Valad has altered its financial year growth forecasts following the completion of its merger with Scarborough.
Valad Property Group (Valad) has altered its financial year growth forecasts by more than 12 per cent, following the completion of its merger with Scarborough.
Valad completed the A$2 billion merger with the UK funds management group yesterday.
As a result, Valad has increased its 2008 financial year forecast dividend per share growth by 12.9 per cent over the announced 2007 financial year distribution.
Valad's executive chairman Stephen Day said the acquisition now provides the group with a pan European property and funds management platform with operations in 11 countries and combined funds under management for the group of A$16.8 billion.

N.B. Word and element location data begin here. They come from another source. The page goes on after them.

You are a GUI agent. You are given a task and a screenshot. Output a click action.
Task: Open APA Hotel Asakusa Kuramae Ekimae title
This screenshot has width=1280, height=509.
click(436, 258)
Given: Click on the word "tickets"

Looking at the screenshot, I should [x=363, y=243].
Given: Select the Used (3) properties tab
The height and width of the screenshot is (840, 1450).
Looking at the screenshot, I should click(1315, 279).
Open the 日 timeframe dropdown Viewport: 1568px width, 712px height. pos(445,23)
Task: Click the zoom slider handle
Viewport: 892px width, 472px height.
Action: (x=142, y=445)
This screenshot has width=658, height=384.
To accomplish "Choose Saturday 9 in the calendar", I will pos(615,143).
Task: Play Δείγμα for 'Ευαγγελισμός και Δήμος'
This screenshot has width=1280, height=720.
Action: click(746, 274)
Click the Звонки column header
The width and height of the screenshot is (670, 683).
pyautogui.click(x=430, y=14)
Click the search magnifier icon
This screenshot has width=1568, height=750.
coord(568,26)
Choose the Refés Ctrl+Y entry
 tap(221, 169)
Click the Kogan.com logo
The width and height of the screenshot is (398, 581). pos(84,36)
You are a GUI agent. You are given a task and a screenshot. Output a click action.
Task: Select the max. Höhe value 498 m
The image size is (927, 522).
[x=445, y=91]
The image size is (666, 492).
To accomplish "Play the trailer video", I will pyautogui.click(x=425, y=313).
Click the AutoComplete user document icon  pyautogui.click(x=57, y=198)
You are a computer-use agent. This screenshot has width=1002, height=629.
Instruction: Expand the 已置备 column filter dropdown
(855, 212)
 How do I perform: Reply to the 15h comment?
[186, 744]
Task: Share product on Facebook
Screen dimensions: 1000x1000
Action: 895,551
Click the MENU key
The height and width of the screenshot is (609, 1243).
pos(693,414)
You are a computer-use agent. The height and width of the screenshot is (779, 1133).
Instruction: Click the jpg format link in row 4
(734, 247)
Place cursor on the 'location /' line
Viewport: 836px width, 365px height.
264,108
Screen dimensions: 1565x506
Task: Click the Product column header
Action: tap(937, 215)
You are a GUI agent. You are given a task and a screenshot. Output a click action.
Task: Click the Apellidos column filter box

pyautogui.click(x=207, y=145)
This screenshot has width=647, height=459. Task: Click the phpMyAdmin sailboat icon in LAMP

"The successful acquisition of Scarborough provides Valad with a fully integrated pan European platform with over 250 staff across Europe and represents the next step in Valad's stated strategy to establish European and Australasian platforms for its operations and product offerings," Day said.
The acquisition is being funded through the previously announced A$1.2 billion entitlement and public offer. The retail and public offer component closes on 17 July 2007.
The privately-held Scarborough has substantial direct property ownership, funds management and development operations in the United Kingdom and Europe, with A$10.2 billion in assets under management.
Valad is advised by JP Morgan. JP Morgan, Macquarie Bank and UBS are joint bookrunners and underwriters and Citigroup is co-manager.